C’est une niche dans la niche, mais nous l’avons proposé durant les fêtes de fin d’année dans nos caveaux de vente et nous avons eu de bons retours. On envisage donc de déployer cette offre.

>>> La cave de Rauzan participe-t-elle financièrement à la restructuration du vignoble de ses adhérents, notamment pour inciter à la plantation de cépages blancs ?

P. H. : La cave aide en effet à la plantation de certains cépages. Cela dit, pour nous, la clé de discrimination n’est pas la couleur, mais la précocité.

Nous avons financé l’achat des plants de variétés tardives comme le colombard, le petit verdot et le cabernet sauvignon.

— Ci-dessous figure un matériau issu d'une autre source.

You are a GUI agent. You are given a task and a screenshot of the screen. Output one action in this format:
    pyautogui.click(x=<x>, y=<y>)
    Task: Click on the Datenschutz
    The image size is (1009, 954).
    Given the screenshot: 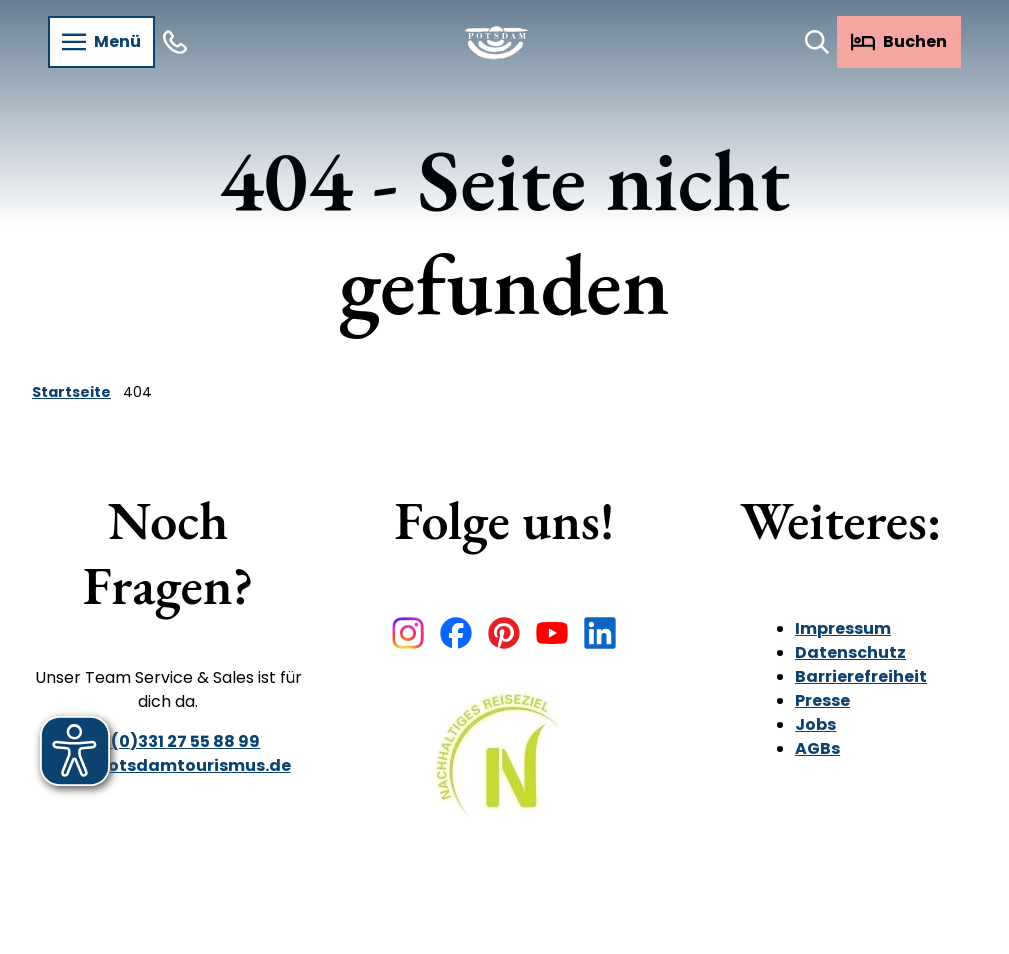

>>> Le petit verdot représente à ce jour 1,5 % de l’encépagement de la coopérative. Le dispositif de la cave est-il assez incitatif ?

P. H. : Sur ce cépage rouge, inscrit comme l’un des cépages principaux de nos appellations, nous partions de zéro quand nous avons mis en place l’aide à la plantation en 2018. On peut donc se féliciter, d’autant que le renouvellement du vignoble est très ralenti ces dernières années.

>>> Rauzan est reconnue comme l’une des caves coopératives françaises pionnière dans la RSE. Vos engagements en matière de développement durable sont-ils un atout commercial ?

P. H. : La cave de Rauzan surnage par rapport à d’autres coopératives, dans les contextes commerciaux bordelais et national que l’on connaît. Et je suis convaincu que notre stratégie de responsabilité sociétale y est pour beaucoup.

Nos valeurs, nos engagements, nos actions et certifications nous différencient. On sort du lot.